Against this, Noble calls for time: time for deeper connections, more profound experiences, and an abundant spiritual life. This requires unplugging, a great depth of worship, and allowing ourselves to remove the buffers from reality.

Noble sums up:

The challenge facing us today is not so much the temptation to be relevant to the point that we lose the gospel, but the tendency to unknowingly accept a secular understanding of our faith while believing that we are boldly declaring the gospel. Virtually every institution in our society insists that we determine the shape of our lives by personally selecting from an ever-increasing set of patchwork ideologies. Regrettably, the Western church has often done a poor job of resisting this practice. The result has been that the church often sees itself as one worldview competing in the worldview marketplace, the rules and regulations of which are determined by the market, not their adherence to truth. Thus, we run the risk of not only damaging our witness to the watching world, but doing so without knowing it.

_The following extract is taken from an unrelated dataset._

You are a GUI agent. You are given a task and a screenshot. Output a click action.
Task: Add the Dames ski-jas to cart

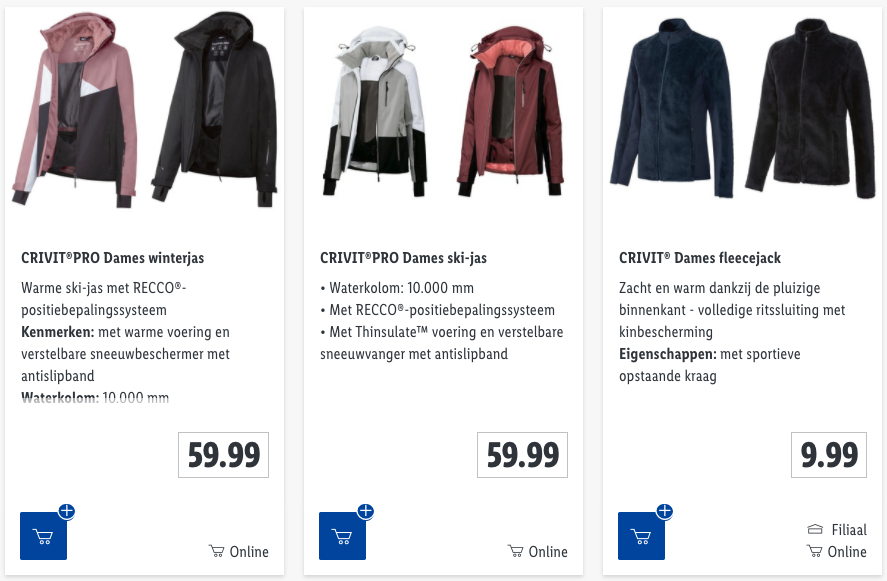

This is vital. We must live in the light of reality: physical and metaphysical. Too many of us choose our understanding of reality based on the “allowable” questions either in our Christian sub-culture or those asked by a tiny mostly-white secular minority.

We live in a God saturated cosmos, but cripple ourselves by ignoring the truth. We live in a world of matter and energy that will end our physical life. We ignore that at our peril.

Noble is right to point us beyond ourselves. If I disagree with him, the quibble is that he still is bound by the tyranny of the living. I live (as most humans have) in a world where the “dead” excercise as much agency as the “living” through their prayers in the great cloud of witnesses. Those now in the body are a tiny minority of those who are and we must count their votes. 

Any community cut off from hundreds of years of continuity (conservative or liberal, Christian or atheistic) will grow weird and wrong. We need music from the people, not “pop” music that is music by producers to be consumed just now. We need stories from the people, smoothed out by centuries of folks telling the tales. If the liturgy is the work of the people over centuries, then popular culture, the one we inhabit, should be the work of the folk over centuries.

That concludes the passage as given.